Directives:
1. Copy the reviewer response, beginning at the words "Q1: The novelty" and stopping after "and individual steps.", and swap "novelty" for "originality" throughout.
2. Pick up the reviewer response after its last sentence and carry it further.

Text excerpt:
◆ ◆ ◆ ◆

We thank the reviewer for the constructive comments. We have incorporated your comments into the revision. We added user study in Appendix B. We would appreciate it if you have any further questions or comments.
Q1: The novelty of this paper is not significant.
A1:
Thank you for raising the concern. We would like to clarify the novelty of our approach, which involves an explicit frequency compensation decoder and a Sample-Space MoE that efficiently scales the model throughout global sampling and individual steps.
-
Our approach explicitly compensates for high-frequency information using a trainable, frequency-aware compensation network, rather than merely a loss function.
a. Existing works[1,2] implicitly enhance the decoder's generative ability with an additional loss, which complicates the training of the decoder. In contrast, our proposed frequency compensation network, when cascaded with the original decoder, complements the decoder's capabilities. To facilitate training, the convolutions of the frequency compensation network are conducted with frequency operators, making the network frequency-aware. This allows it to directly compensate images in the frequency domain, simplifying the training process.b. Our ablation study of the FCD demonstrates that the explicit compensation network, i.e., AFF, improves performance across all perception-based metrics compared to a model trained solely with FFL Loss. This underscores the superiority of explicit compensation. When compared to UNet, AFF achieves better LPIPS and comparable NIQE, highlighting the importance of frequency operations.
c. We also demonstrate the versatility of our frequency-aware compensation network by extending it to text-to-image generation and image reconstruction. As shown in Fig.11 and Fig.12 of Appendix D, it effectively mitigates facial distortions caused by the loss of high-frequency information in stable diffusion and VAE, showcasing its robust compensatory capabilities.
-
We explore MoE for each timestep in an efficient way, not only for different sampling stages. a. Unlike existing MoE methods for the diffusion model[3,4], which design multiple experts for different time steps, we also explore how to scale the model within a single step. Specifically, we train several Feed-Forward Networks(FFNs) without any gate network by randomly splitting tokens. During inference, we average the weights of FFN layers at the same position to generate a robust and more powerful FFN. This approach requires no additional inference cost. Furthermore, while there are existing works[5,6] that use MoE for super-resolution, these typically attempt to handle different types of degradation with different experts, leading to increased computational costs.
b. But why average? To achieve a robust and stronger network. Without any interaction, multiple experts can be seen as subnetworks with the same initialization, each processing different data, which results in independent optimization trajectories. However, the weight sharing mechanism, i.e., equation (5) in the paper, ensures communication between experts, so their optimization trajectories are similar (but not identical). Moreover, the same initialization guarantees that all networks lie within the same basin of the error landscape[7]. It's common for network solutions to oscillate around local optima[8], so combining the model weights can achieve a more robust network and improve accuracy.

◆ ◆ ◆ ◆

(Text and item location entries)
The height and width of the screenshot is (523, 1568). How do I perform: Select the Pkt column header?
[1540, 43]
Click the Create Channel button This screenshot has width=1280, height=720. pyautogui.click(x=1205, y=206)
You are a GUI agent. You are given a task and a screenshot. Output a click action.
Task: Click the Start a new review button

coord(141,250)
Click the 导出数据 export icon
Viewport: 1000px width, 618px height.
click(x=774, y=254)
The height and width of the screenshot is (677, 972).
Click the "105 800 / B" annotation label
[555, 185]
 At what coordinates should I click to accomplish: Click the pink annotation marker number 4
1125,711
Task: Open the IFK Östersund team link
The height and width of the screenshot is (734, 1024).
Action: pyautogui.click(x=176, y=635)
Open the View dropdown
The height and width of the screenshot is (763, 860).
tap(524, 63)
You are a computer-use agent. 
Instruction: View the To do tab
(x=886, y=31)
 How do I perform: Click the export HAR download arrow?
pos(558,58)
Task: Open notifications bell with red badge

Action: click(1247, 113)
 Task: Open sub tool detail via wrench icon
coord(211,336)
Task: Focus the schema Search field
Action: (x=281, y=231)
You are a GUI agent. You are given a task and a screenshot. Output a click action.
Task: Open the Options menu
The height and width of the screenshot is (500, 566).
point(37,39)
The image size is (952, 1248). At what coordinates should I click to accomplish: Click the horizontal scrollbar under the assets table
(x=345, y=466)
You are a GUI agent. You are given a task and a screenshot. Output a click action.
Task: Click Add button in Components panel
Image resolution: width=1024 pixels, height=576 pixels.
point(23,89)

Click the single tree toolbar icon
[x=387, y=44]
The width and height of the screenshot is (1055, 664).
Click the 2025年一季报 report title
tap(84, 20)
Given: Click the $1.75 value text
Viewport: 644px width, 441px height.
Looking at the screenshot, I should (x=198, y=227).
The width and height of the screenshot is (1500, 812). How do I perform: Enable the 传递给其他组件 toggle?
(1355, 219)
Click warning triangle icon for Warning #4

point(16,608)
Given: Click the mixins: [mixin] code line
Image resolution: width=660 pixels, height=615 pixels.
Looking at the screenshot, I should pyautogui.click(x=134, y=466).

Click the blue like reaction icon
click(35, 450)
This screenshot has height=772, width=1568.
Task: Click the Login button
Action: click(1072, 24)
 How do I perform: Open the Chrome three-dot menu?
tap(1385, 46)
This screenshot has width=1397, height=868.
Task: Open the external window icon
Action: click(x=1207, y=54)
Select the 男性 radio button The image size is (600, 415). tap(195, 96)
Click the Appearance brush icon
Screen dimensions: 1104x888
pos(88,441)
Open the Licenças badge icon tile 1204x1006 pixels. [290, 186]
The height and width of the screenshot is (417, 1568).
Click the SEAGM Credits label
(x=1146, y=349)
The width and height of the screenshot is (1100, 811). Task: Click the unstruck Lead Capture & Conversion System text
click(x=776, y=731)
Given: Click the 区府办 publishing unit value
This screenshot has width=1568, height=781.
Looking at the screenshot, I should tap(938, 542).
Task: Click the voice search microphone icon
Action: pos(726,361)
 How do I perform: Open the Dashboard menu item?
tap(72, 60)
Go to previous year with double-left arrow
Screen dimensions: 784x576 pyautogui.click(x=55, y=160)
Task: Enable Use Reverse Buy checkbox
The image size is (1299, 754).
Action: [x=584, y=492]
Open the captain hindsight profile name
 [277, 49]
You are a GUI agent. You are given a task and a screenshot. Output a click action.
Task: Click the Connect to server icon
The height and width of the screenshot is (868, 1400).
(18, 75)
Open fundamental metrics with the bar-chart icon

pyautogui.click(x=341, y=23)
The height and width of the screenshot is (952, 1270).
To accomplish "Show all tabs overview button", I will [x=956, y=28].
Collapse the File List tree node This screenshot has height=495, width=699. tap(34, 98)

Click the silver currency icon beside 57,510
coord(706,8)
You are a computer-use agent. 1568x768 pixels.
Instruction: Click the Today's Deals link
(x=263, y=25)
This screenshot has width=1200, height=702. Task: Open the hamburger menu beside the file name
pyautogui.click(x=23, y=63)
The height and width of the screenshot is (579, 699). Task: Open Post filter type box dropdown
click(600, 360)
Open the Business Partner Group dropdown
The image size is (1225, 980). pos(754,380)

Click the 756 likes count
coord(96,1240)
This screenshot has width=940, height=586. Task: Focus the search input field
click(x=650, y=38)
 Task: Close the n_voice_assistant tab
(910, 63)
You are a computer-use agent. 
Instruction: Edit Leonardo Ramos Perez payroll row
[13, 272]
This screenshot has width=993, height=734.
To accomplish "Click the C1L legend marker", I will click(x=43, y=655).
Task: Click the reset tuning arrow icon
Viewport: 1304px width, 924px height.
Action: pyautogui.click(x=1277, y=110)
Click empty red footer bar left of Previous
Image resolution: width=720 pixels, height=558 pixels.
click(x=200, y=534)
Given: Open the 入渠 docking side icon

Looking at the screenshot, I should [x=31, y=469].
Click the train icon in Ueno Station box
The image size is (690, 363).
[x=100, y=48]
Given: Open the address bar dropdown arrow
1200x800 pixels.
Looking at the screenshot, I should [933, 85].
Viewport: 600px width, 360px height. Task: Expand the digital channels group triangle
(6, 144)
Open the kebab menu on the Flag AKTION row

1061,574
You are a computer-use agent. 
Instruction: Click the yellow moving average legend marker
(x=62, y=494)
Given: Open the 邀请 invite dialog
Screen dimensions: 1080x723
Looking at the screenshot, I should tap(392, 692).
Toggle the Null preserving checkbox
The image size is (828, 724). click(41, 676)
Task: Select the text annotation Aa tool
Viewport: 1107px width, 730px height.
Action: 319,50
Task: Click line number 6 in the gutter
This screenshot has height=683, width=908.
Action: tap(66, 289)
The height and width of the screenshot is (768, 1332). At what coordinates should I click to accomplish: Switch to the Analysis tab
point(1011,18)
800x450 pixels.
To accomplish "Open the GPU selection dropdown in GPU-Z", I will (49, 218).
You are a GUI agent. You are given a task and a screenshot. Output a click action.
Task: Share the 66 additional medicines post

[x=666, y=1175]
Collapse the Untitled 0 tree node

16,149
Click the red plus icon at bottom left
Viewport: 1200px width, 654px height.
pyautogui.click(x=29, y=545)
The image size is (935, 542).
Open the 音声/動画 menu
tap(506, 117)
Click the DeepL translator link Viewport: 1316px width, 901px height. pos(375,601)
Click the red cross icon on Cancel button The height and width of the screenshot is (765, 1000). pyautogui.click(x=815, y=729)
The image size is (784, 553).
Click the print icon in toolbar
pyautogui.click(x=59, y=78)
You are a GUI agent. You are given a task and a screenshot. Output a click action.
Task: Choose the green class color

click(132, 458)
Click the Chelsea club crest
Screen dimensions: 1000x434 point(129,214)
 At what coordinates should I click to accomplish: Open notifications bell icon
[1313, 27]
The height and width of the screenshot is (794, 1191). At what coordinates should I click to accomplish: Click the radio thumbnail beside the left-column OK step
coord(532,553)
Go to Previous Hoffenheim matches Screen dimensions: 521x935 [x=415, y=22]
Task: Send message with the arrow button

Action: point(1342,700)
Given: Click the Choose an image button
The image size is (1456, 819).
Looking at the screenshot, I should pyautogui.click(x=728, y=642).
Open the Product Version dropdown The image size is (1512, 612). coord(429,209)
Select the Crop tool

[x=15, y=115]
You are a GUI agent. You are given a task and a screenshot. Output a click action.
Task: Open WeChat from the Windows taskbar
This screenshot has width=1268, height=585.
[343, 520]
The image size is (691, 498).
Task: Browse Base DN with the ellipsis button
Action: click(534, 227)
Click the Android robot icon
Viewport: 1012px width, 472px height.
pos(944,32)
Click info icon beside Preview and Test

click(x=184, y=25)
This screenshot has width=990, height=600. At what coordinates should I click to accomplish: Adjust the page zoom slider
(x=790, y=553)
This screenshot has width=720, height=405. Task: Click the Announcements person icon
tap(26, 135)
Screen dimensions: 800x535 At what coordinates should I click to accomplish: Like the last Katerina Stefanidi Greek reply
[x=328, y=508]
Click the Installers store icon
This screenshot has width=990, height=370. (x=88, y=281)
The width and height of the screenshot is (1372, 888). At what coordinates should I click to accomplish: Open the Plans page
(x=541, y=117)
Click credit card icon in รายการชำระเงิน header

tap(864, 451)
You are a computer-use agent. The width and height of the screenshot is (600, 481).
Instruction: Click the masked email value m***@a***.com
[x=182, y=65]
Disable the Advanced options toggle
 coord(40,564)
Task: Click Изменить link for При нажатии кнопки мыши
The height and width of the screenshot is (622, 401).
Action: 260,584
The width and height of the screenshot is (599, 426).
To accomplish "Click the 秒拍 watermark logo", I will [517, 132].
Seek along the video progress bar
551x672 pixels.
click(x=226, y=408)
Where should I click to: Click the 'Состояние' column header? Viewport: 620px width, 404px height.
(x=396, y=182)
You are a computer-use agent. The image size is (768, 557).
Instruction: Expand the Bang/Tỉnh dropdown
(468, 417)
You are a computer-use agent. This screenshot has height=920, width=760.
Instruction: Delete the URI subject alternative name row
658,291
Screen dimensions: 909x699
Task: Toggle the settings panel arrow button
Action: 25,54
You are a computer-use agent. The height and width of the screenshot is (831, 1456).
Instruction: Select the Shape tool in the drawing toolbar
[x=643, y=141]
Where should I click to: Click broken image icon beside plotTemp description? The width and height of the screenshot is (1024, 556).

◆ ◆ ◆ ◆

Answers to the tasks:
1.
Q1: The originality of this paper is not significant.
A1:
Thank you for raising the concern. We would like to clarify the originality of our approach, which involves an explicit frequency compensation decoder and a Sample-Space MoE that efficiently scales the model throughout global sampling and individual steps.

2.
c. We conducted experiments to validate its effectiveness on 4x Super Resolution (SR). The results are shown in the following table. Comparing the last two rows, all metrics improved and more importantly, the averaging operation is cost-free to implement because it does not harm the model and need no additional computation cost during inference. Comparing the first and the third row, we can see that Space MoE indeed improves the model’s performance in terms of all metrics by enlarging the model’s scale. More quality results of SS-MoE can be seen in Appendix C.1.
| Model | Average | PSNR | SSIM | LPIPS | FID | MUSIQ | NIQE |
|---|---|---|---|---|---|---|---|
| Baseline | - | 21.86 | 0.5554 | 0.3264 | 27.36 | 62.89 | 5.64 |
| + Space Moe | ✘ | 22.09 | 0.5650 | 0.3212 | 26.27 | 63.06 | 5.47 |
| + Space Moe | ✔ | 22.09 | 0.5649 | 0.3201 | 26.21 | 63.14 | 5.39 |
Reference
[1] Jiang, Liming, et al. "Focal frequency loss for image reconstruction and synthesis." Proceedings of the IEEE/CVF International Conference on Computer Vision. 2021.
[2] Lin, Xinmiao, et al. "Catch Missing Details: Image Reconstruction with Frequency Augmented Variational Autoencoder." Proceedings of the IEEE/CVF Conference on Computer Vision and Pattern Recognition. 2023.
[3] Feng, Zhida, et al. "ERNIE-ViLG 2.0: Improving text-to-image diffusion model with knowledge-enhanced mixture-of-denoising-experts." Proceedings of the IEEE/CVF Conference on Computer Vision and Pattern Recognition. 2023.
[4] Balaji, Yogesh, et al. "ediffi: Text-to-image diffusion models with an ensemble of expert denoisers." arXiv preprint arXiv:2211.01324 (2022).
[5] Kim, Sijin, Namhyuk Ahn, and Kyung-Ah Sohn. "Restoring spatially-heterogeneous distortions using mixture of experts network." Proceedings of the Asian Conference on Computer Vision. 2020.
[6] Emad, Mohammad, Maurice Peemen, and Henk Corporaal. "MoESR: blind super-resolution using kernel-aware mixture of experts." Proceedings of the IEEE/CVF Winter Conference on Applications of Computer Vision. 2022.
[7] Wortsman, Mitchell, et al. "Model soups: averaging weights of multiple fine-tuned models improves accuracy without increasing inference time." International Conference on Machine Learning. PMLR, 2022.
[8] Von Oswald, Johannes, et al. "Neural networks with late-phase weights." International Conference on Learning Representations. 2021.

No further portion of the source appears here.